Blog > Innovation

Classifying Planning Applications with AI

March 31, 20255 min read

The Problem

At Martello, we process a large amount of planning applications across the UK to produce detailed planning reports for new home buyers. These reports offer valuable insights into local development activities, but understanding the scale of each application is essential for presenting the applications in a meaningful way.

Each planning application varies significantly in scope-some cover small home improvements, while others involve large-scale residential or commercial developments. To enhance our reporting, we needed a reliable method to classify these applications into three categories: small, medium, and large.

The tricky part? There’s no universal rulebook for classifying these applications. Our definitions for small, medium, and large are based on Martello’s own criteria, built to fit our needs. So, we couldn’t just grab something off the shelf-it had to be our own solution.

Furthermore, the classification process needed to be accurate, automated, and scalable. Our data pipeline ingests thousands of new planning applications daily. Manual categorisation was not an option-it was inefficient, error-prone, and far too slow.

Data Flow Diagram

Planning a Solution

We needed a system that could classify planning applications accurately and consistently-without any manual effort. So, we broke it down into a few clear steps:

  • Create a reliable dataset by manually labelling thousands of planning applications based on our internal definitions.
  • Train a machine learning model to classify applications using the proposal text and extracted dwelling counts.
  • Deploy the model to production, integrated seamlessly into our existing Airflow pipeline on AWS.

This project had everything a great AI build should have: a clear problem, reliable data labels, model experimentation, ML engineering, and production deployment.

Data Labelling

For the model to learn how to classify applications accurately, we needed a properly labelled training set. So, we manually labelled 5,000 planning applications, ensuring a balanced distribution across our three classes: small, medium, and large.

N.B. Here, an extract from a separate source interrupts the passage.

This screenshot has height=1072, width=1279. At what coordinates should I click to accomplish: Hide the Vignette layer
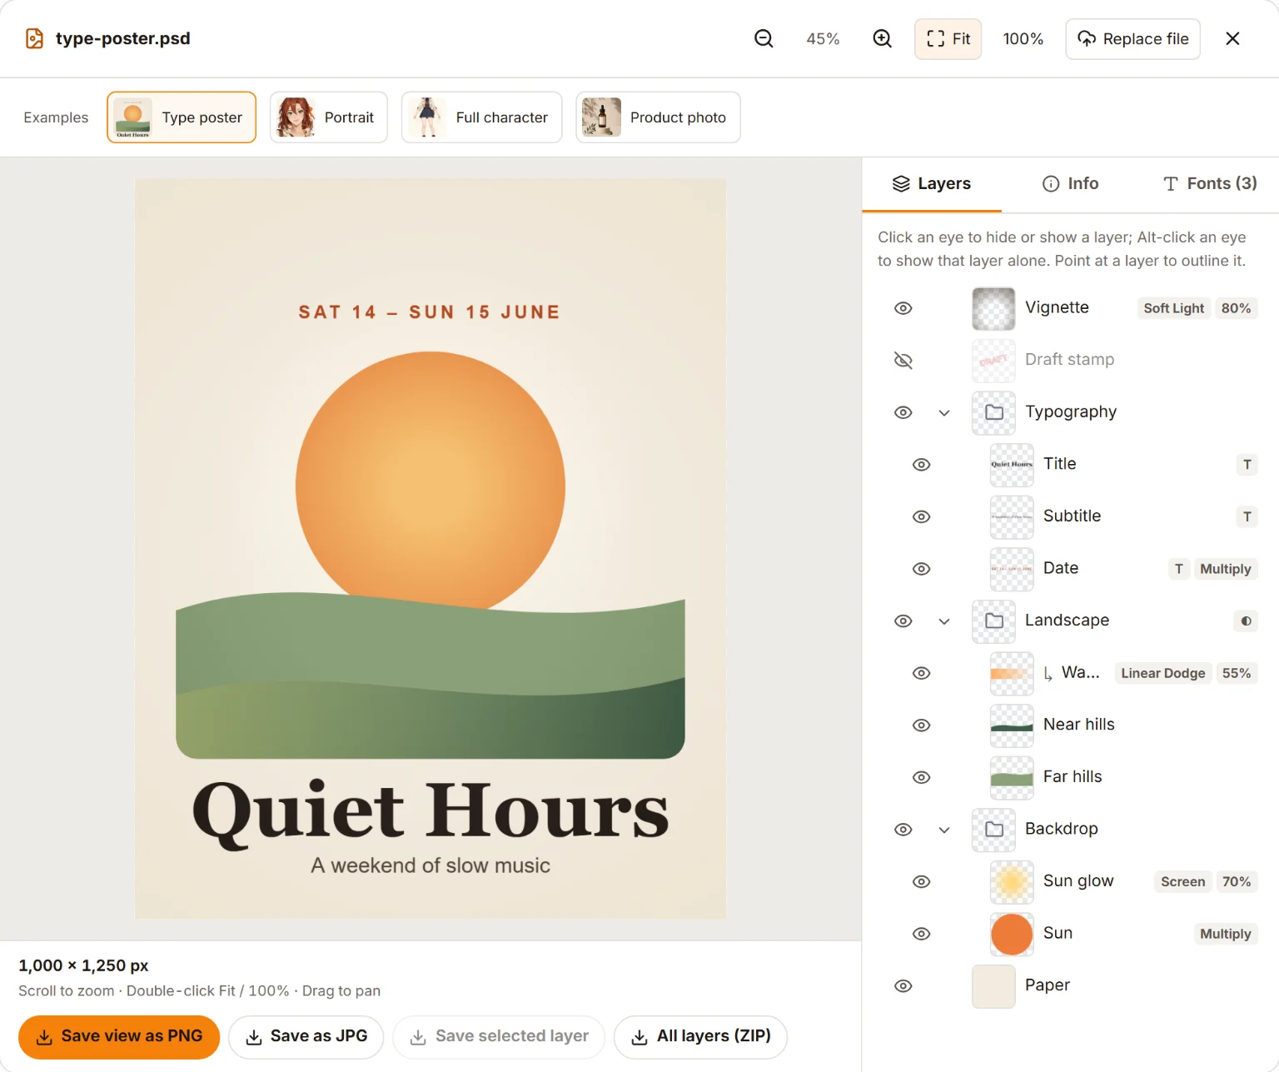[903, 308]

The decision for each class was based solely on the description of the planning application. While I won’t go into the specifics of our internal logic, one of the key factors we use is the number of dwellings mentioned in the description.

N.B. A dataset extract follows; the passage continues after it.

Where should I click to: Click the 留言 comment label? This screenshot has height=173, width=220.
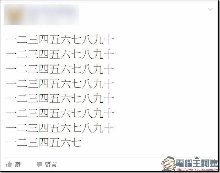pyautogui.click(x=51, y=165)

To make this work, we wrote a Python function that automatically extracts the number of dwellings from each proposal. This allowed us to include that information as a feature for training the model.

For example, the following partial application descriptions would suggest the given nubmer of dwellings:

  • "External stair to rear garden from first floor flat existing stair": 1
  • "Proposed development for the erection of 5 dwellings": 5
  • "Demolition of buildings and construction of eleven new units": 11

Model Training and Testing

With our labelled dataset ready, the next step was to train and evaluate a model that could accurately classify new planning applications.

Data Preparation

We split the 5,000 labelled applications into a training set and a testing set, ensuring a balanced representation of all three classes: small, medium, and large. The training set was used to fit the model, while the testing set was reserved for evaluating the final model’s performance.

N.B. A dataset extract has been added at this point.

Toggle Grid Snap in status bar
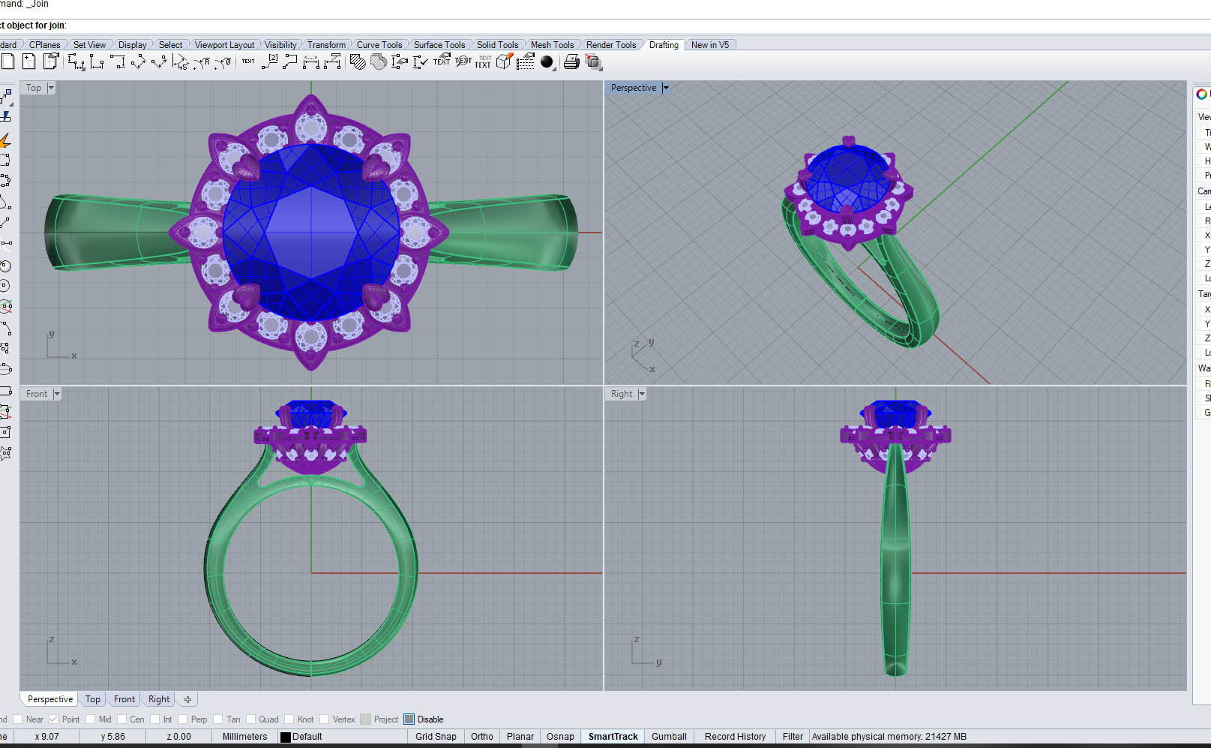The width and height of the screenshot is (1211, 748). [x=436, y=737]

Before training, we pre-processed the data by:

  • Tokenizing the proposal text to convert it into a usable format for machine learning.
  • Extracting the number of dwellings mentioned in each description, which we found to be a key factor in classification.

Model Selection and Training

We experimented with several machine learning models and evaluated their performance using cross-validation on a validation set. This approach allowed us to test multiple models and hyperparameter combinations to find the most effective solution.

Ultimately, we chose LightGBM, a high-performance gradient boosting framework, due to its speed, accuracy, and ability to handle our mixed data types (text + numeric features). We tuned the model using GridSearchCV to optimise hyperparameters and achieve the best performance.

Performance Evaluation

Once trained, we evaluated the model’s performance on the testing set using F1 Score as the primary metric. This metric was chosen to provide a balanced measure of precision and recall, particularly useful given the imbalanced nature of our classes.

  • Small: 0.85
  • Medium: 0.69
  • Large: 0.95

Overall Weighted F1 Score - 0.89

The model performed exceptionally well on the small and large classes, achieving high F1 scores. As expected, the medium class proved to be the most challenging, likely due to its overlapping characteristics with the other two classes.

Model Deployment to Production

Once the model was trained and tested, the final challenge was to productionise it - making sure it could run reliably and automatically as part of our data pipeline.

Productionising machine learning models is often the hardest and most overlooked step in ML projects. Many never make it past experimentation. For us, getting the model into production was just as important as building it-turning a good idea into something that runs, scales, and delivers value every day.

We packaged the trained model inside a Docker container, giving us full control over its dependencies and runtime environment. This container receives planning applications as input, makes predictions, and writes the results back to the database.

The container was deployed to AWS ECR and is run using AWS ECS(Fargate), so there’s no need to manage servers.

The final step was integrating the model into our Airflow pipeline. Now, every time new planning applications flow through our system, the model container is triggered to make predictions. It processes thousands of applications in just 1–2 minutes, making the classification a part of our real-time data flow.